Exercise: All entries must be transcribed exactly, down to the last character.
Data in this exercise: Begin
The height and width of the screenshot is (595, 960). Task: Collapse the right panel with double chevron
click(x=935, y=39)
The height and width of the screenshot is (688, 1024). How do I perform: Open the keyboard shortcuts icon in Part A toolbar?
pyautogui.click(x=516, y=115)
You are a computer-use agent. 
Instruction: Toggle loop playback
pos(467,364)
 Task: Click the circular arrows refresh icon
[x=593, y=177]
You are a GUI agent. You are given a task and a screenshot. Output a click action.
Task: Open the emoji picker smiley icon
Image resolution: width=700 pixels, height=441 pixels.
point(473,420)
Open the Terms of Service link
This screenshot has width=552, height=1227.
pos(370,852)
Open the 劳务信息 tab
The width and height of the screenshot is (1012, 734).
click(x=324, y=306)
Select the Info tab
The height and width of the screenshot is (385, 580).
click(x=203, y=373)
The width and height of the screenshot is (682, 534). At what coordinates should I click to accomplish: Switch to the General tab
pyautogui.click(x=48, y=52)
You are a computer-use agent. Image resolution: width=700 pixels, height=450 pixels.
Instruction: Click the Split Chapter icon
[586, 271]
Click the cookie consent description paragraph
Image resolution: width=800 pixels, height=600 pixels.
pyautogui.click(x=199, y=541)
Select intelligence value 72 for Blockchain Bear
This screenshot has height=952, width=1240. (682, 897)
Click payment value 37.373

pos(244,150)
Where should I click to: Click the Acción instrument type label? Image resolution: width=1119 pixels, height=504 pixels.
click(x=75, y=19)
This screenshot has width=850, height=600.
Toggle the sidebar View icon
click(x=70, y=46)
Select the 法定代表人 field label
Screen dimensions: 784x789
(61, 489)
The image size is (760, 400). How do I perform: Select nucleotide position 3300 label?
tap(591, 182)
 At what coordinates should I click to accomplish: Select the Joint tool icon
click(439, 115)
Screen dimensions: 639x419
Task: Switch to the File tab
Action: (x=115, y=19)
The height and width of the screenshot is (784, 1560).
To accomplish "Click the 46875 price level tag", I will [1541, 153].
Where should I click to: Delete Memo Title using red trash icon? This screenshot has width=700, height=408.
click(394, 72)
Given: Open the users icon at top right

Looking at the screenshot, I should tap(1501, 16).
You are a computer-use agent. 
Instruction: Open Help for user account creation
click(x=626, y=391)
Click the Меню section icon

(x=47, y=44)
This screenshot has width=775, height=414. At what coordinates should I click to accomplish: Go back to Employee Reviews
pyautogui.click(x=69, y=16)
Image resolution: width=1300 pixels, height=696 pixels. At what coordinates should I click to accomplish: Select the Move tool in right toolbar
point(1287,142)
Data in this exercise: End
Finished task:
The height and width of the screenshot is (595, 960). Task: Collapse the right panel with double chevron
click(x=935, y=39)
The height and width of the screenshot is (688, 1024). How do I perform: Open the keyboard shortcuts icon in Part A toolbar?
pyautogui.click(x=516, y=115)
You are a computer-use agent. 
Instruction: Toggle loop playback
pos(467,364)
 Task: Click the circular arrows refresh icon
[x=593, y=177]
You are a GUI agent. You are given a task and a screenshot. Output a click action.
Task: Open the emoji picker smiley icon
Image resolution: width=700 pixels, height=441 pixels.
point(473,420)
Open the Terms of Service link
This screenshot has width=552, height=1227.
pos(370,852)
Open the 劳务信息 tab
The width and height of the screenshot is (1012, 734).
click(x=324, y=306)
Select the Info tab
The height and width of the screenshot is (385, 580).
click(x=203, y=373)
The width and height of the screenshot is (682, 534). At what coordinates should I click to accomplish: Switch to the General tab
pyautogui.click(x=48, y=52)
You are a computer-use agent. Image resolution: width=700 pixels, height=450 pixels.
Instruction: Click the Split Chapter icon
[586, 271]
Click the cookie consent description paragraph
Image resolution: width=800 pixels, height=600 pixels.
pyautogui.click(x=199, y=541)
Select intelligence value 72 for Blockchain Bear
This screenshot has height=952, width=1240. (682, 897)
Click payment value 37.373

pos(244,150)
Where should I click to: Click the Acción instrument type label? Image resolution: width=1119 pixels, height=504 pixels.
click(x=75, y=19)
This screenshot has width=850, height=600.
Toggle the sidebar View icon
click(x=70, y=46)
Select the 法定代表人 field label
Screen dimensions: 784x789
(61, 489)
The image size is (760, 400). How do I perform: Select nucleotide position 3300 label?
tap(591, 182)
 At what coordinates should I click to accomplish: Select the Joint tool icon
click(439, 115)
Screen dimensions: 639x419
Task: Switch to the File tab
Action: (x=115, y=19)
The height and width of the screenshot is (784, 1560).
To accomplish "Click the 46875 price level tag", I will [1541, 153].
Where should I click to: Delete Memo Title using red trash icon? This screenshot has width=700, height=408.
click(394, 72)
Given: Open the users icon at top right

Looking at the screenshot, I should tap(1501, 16).
You are a computer-use agent. 
Instruction: Open Help for user account creation
click(x=626, y=391)
Click the Меню section icon

(x=47, y=44)
This screenshot has width=775, height=414. At what coordinates should I click to accomplish: Go back to Employee Reviews
pyautogui.click(x=69, y=16)
Image resolution: width=1300 pixels, height=696 pixels. At what coordinates should I click to accomplish: Select the Move tool in right toolbar
point(1287,142)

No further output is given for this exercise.